Systems-Level Integration of Multi-Omics Identifies Genetic Modifiers of TANGO2 Deficiency Disorder

TANGO2 deficiency disorder is a rare autosomal recessive disease (~100 cases reported worldwide). Despite being caused by loss-of-function variants in the TANGO2 gene, patients exhibit marked phenotypic variability, including intrafamilial differences among individuals carrying identical variants. To uncover potential modifier mechanisms influencing disease severity, we developed an integrative Systems biology framework, combining exome sequencing, transcriptomics, variant effect prediction, and Human Phenotype Ontology mapping. This approach was applied to two siblings carrying identical compound heterozygous TANGO2 variants but opposite clinical outcomes: one severely affected and one asymptomatic. Personalized protein–protein interaction networks and combined univariate and multivariate analyses were employed to maximize specificity in this single-family comparison. In the affected sibling, a cumulative burden of common APOB variants, together with altered VLDLR, NTN1, and LDHA expression, implicated disrupted lipid metabolism and neurodevelopmental pathways. The asymptomatic sibling harbored a potentially protective 3′-UTR variant in EP300 and no APOB variant burden, supporting enhanced post-transcriptional regulation within developmental biology networks. These findings highlight lipid metabolism as a key pathway in TANGO2 deficiency pathophysiology and suggest autophagy and mitophagy as additional modifier mechanisms influencing phenotypic variability. Our integrative multi-omics framework provides a valuable strategy for elucidating genotype-phenotype relationships in rare diseases and supports personalized therapeutic approaches.
★ ★ ★ ★ ★
Instructions for the task -
Answer these questions from the abstract on TANGO2 deficiency disorder:
1. Roughly how many cases of the disorder have been reported worldwide?
2. In the affected sibling, common variants of which gene added up to a cumulative burden?
3. What kind of variant in EP300 did the asymptomatic sibling carry?
The entries below were drawn from a separate source.

Stored entries -
★ ★ ★ ★ ★
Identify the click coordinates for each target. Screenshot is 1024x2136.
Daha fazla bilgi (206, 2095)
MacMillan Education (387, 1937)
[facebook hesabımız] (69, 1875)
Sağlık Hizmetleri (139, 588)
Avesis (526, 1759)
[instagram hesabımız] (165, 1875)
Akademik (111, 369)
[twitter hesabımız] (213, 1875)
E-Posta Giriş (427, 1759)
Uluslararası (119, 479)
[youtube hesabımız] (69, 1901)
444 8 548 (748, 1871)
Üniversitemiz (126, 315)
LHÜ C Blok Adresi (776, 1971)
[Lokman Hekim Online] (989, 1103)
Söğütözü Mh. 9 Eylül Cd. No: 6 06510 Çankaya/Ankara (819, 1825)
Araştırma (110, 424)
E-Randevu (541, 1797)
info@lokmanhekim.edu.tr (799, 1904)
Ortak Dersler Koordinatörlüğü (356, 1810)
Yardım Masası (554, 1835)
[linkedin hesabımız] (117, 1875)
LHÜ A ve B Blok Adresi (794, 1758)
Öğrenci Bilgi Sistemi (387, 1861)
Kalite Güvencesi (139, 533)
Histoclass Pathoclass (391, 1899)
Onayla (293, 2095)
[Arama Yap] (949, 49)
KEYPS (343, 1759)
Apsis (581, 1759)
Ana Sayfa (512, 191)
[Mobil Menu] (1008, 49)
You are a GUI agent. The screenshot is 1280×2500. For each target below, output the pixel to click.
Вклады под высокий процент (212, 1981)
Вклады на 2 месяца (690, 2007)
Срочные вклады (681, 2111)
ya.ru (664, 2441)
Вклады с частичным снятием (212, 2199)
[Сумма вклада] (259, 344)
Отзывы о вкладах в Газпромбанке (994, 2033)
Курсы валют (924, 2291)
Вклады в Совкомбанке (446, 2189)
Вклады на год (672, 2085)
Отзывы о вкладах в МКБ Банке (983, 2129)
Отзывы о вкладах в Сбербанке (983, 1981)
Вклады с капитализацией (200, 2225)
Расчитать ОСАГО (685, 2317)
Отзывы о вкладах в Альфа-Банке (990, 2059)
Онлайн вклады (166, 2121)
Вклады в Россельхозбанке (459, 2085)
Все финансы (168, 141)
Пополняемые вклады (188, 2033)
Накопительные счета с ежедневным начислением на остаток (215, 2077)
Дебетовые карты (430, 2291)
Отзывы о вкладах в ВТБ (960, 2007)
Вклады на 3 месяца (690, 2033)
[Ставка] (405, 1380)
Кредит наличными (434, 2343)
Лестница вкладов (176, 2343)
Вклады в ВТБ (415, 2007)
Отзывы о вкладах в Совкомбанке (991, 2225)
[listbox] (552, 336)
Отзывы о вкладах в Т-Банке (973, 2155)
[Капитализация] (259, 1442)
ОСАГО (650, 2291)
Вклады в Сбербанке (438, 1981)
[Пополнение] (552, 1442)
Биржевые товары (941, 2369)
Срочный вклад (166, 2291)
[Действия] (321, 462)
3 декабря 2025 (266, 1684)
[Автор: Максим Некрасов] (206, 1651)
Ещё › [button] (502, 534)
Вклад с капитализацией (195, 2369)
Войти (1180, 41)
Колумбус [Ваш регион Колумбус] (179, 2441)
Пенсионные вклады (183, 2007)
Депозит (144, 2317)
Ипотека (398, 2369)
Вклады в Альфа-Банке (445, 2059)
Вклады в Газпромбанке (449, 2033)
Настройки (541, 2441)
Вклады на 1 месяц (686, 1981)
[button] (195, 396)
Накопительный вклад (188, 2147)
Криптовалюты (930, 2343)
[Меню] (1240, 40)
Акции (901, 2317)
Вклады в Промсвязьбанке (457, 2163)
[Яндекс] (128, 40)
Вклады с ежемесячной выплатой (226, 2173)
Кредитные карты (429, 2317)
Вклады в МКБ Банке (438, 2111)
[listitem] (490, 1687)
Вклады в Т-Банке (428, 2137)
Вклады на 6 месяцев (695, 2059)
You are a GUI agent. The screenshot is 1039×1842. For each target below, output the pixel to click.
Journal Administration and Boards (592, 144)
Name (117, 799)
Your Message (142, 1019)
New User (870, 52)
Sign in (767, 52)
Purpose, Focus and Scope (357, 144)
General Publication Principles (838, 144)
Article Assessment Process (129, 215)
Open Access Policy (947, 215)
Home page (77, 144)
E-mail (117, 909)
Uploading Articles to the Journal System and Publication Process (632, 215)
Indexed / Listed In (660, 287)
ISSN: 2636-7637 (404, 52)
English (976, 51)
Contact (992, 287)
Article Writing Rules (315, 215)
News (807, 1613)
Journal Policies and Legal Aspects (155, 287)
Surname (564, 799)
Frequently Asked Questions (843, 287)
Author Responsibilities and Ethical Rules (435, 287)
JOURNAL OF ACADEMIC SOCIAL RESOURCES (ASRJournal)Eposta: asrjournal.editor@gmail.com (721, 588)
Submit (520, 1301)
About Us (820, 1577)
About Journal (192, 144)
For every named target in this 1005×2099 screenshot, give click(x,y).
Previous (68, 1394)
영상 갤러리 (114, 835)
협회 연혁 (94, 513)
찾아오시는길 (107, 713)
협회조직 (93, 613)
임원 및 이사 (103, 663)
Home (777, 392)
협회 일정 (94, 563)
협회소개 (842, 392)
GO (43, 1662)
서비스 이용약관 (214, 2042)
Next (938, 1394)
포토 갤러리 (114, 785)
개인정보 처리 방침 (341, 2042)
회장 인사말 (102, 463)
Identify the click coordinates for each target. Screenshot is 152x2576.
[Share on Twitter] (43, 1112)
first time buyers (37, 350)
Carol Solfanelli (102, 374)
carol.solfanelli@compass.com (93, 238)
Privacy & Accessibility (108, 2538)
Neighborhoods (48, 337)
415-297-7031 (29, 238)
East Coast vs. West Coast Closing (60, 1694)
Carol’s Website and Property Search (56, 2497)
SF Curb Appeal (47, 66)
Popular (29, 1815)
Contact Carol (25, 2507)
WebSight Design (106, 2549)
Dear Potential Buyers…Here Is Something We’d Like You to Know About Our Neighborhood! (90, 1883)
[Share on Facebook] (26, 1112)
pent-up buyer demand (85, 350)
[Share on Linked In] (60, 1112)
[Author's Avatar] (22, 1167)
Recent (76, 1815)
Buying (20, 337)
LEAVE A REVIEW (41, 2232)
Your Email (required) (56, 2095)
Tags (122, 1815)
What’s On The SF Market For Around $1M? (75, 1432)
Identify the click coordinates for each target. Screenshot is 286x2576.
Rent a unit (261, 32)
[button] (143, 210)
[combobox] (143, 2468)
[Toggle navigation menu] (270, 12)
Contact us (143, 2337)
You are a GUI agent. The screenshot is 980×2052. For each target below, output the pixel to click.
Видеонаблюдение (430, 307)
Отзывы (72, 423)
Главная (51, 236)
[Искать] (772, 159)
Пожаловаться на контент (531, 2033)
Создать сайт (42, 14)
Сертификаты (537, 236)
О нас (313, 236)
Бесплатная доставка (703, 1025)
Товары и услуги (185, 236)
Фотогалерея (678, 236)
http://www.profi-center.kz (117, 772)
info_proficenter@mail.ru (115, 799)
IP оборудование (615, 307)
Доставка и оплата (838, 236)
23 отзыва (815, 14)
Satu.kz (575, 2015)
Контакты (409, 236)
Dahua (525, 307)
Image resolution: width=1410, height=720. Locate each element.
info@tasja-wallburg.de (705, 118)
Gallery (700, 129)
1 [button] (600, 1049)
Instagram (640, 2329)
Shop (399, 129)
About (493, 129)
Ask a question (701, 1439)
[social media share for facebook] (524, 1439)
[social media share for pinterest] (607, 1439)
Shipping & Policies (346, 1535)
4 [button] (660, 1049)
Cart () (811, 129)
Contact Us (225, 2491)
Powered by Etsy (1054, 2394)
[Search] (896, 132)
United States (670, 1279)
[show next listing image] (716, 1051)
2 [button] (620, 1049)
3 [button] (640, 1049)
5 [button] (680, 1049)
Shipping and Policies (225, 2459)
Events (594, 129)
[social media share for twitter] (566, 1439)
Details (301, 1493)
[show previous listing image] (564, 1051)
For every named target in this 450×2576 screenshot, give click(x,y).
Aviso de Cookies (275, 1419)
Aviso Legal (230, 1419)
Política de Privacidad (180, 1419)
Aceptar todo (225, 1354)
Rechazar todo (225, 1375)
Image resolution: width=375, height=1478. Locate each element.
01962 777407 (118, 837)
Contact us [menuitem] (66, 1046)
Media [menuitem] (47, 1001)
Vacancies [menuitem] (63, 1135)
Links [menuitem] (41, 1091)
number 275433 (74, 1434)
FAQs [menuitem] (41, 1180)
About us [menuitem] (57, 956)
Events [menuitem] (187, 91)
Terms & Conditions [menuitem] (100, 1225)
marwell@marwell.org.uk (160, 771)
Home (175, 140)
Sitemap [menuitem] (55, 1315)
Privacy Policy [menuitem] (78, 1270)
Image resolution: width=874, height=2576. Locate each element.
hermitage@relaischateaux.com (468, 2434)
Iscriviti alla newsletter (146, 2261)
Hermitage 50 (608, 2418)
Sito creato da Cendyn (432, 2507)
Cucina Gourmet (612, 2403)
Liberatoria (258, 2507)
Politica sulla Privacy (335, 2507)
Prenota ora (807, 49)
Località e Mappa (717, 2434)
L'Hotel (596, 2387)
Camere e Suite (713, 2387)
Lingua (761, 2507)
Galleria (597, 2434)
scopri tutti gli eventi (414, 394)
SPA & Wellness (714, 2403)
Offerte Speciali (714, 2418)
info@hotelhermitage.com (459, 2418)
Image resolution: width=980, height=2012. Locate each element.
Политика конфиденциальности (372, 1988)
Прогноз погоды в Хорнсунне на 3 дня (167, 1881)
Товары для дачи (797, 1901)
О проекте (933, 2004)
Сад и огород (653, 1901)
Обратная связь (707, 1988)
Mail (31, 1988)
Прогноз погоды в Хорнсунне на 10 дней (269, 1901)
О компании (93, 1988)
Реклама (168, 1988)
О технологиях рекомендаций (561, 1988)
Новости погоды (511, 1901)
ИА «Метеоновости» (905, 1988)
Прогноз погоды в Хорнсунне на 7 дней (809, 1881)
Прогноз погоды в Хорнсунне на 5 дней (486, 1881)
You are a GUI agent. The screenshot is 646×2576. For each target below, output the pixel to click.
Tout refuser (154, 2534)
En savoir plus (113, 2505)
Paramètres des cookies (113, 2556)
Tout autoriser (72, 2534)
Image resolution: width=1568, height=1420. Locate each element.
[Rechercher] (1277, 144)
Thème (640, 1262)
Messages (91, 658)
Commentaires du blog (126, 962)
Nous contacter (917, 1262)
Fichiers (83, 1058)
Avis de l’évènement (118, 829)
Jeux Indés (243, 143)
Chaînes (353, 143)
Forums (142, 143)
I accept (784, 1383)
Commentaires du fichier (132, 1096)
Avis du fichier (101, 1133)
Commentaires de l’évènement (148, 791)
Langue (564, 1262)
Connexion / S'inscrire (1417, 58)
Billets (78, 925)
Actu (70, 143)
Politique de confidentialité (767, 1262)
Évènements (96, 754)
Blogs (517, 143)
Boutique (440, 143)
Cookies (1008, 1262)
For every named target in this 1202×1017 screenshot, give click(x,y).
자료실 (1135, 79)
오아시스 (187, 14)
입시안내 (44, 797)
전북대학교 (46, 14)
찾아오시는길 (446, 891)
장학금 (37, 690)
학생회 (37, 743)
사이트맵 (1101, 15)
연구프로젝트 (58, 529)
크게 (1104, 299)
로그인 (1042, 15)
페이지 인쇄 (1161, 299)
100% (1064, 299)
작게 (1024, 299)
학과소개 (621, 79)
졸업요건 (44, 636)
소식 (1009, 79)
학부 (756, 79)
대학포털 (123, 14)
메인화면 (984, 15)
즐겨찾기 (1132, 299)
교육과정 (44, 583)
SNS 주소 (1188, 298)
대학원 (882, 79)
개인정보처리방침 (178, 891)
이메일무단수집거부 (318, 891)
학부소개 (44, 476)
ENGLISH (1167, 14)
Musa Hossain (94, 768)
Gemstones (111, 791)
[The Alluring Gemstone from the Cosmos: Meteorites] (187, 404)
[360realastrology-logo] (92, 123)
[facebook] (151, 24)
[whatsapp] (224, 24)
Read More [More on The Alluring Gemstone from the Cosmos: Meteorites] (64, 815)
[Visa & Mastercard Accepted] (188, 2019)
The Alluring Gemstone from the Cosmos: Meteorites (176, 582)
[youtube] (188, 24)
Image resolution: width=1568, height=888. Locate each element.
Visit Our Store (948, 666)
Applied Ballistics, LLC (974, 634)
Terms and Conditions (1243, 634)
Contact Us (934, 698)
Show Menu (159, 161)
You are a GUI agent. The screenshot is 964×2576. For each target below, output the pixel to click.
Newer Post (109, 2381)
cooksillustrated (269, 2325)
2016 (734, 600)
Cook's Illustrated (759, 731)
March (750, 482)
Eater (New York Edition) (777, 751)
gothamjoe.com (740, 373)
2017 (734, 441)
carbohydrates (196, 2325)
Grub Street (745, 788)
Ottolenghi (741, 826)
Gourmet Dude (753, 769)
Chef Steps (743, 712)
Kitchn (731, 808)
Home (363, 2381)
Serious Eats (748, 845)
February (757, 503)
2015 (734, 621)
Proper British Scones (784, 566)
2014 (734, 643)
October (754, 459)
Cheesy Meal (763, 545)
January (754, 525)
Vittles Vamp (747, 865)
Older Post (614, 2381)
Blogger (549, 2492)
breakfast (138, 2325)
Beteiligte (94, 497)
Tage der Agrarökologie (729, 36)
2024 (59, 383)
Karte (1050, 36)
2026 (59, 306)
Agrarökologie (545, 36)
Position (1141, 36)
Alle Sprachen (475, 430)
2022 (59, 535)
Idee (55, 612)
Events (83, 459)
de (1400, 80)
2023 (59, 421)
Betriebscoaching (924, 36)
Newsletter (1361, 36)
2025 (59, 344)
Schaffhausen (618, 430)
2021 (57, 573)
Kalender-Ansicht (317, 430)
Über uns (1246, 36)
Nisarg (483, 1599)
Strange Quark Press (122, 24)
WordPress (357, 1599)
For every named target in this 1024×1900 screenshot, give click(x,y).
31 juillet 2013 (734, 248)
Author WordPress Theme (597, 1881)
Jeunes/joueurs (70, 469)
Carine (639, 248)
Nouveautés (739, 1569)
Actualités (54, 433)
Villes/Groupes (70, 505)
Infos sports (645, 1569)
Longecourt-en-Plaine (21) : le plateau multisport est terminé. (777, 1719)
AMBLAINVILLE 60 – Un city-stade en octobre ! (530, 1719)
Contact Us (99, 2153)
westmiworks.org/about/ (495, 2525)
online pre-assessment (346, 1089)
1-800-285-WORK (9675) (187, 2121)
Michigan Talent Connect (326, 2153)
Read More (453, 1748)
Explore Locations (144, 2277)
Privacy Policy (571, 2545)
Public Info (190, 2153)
★ ★ ★ ★ ★
Answer to this task -
1. About 100 cases.
2. APOB.
3. A potentially protective 3′-UTR variant.